▶ _INFORMATION GIVEN_:

# # # # # # #

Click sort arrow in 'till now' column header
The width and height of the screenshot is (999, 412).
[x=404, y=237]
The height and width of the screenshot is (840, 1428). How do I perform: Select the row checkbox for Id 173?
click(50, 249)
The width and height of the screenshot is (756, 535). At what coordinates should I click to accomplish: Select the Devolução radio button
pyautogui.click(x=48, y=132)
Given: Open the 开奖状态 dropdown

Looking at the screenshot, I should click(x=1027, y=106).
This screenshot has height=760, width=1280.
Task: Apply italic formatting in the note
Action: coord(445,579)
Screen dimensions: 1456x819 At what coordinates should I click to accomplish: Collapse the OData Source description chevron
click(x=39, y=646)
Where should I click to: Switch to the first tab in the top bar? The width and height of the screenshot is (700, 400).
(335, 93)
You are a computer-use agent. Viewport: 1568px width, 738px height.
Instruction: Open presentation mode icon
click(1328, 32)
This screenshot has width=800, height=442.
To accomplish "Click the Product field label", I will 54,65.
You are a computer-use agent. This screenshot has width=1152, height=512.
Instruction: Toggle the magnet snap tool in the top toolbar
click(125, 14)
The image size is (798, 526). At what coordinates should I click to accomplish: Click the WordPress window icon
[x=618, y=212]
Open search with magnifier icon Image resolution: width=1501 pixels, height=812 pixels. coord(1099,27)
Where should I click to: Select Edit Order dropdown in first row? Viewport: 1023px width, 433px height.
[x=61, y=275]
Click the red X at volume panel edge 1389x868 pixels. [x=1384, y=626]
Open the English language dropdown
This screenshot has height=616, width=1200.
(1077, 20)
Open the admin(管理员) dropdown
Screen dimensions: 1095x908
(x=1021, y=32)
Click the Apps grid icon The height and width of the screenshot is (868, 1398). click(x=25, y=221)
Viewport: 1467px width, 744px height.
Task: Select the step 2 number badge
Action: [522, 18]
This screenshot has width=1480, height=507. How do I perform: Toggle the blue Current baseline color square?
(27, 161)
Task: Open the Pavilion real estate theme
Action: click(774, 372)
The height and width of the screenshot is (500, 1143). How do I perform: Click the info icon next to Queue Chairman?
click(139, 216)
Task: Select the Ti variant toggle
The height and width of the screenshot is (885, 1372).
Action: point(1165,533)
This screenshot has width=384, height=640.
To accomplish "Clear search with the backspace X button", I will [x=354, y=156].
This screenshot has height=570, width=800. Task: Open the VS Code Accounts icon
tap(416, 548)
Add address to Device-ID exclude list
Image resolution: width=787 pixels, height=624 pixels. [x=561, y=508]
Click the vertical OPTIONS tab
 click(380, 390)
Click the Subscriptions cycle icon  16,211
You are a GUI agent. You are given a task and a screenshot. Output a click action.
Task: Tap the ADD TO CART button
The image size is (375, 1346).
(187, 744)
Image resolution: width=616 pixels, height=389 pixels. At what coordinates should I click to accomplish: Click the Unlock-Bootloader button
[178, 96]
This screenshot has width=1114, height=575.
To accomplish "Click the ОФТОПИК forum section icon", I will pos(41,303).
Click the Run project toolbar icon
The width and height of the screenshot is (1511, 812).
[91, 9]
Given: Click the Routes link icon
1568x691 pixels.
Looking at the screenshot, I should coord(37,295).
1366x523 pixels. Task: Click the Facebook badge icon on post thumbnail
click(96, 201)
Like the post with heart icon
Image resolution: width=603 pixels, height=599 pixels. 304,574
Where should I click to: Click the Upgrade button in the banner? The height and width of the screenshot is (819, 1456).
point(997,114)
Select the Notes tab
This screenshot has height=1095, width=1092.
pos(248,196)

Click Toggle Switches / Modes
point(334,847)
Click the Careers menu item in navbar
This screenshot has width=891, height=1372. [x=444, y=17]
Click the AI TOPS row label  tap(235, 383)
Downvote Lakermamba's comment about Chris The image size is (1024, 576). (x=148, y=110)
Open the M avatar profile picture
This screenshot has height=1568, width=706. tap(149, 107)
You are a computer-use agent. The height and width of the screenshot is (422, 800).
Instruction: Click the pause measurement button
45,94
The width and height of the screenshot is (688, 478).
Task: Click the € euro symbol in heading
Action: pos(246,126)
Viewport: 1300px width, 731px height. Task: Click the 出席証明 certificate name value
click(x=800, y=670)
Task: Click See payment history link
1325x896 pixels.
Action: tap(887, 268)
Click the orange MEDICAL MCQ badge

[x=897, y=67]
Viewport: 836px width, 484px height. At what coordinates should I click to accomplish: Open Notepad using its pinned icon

# # # # # # #

▶ _WHAT THE EXERCISE ASKS_:
State how many lines of the data above contain the string "with", treating uppercase and lowercase as different. Give only the number.

▶ _SOLVED EXERCISE_:
3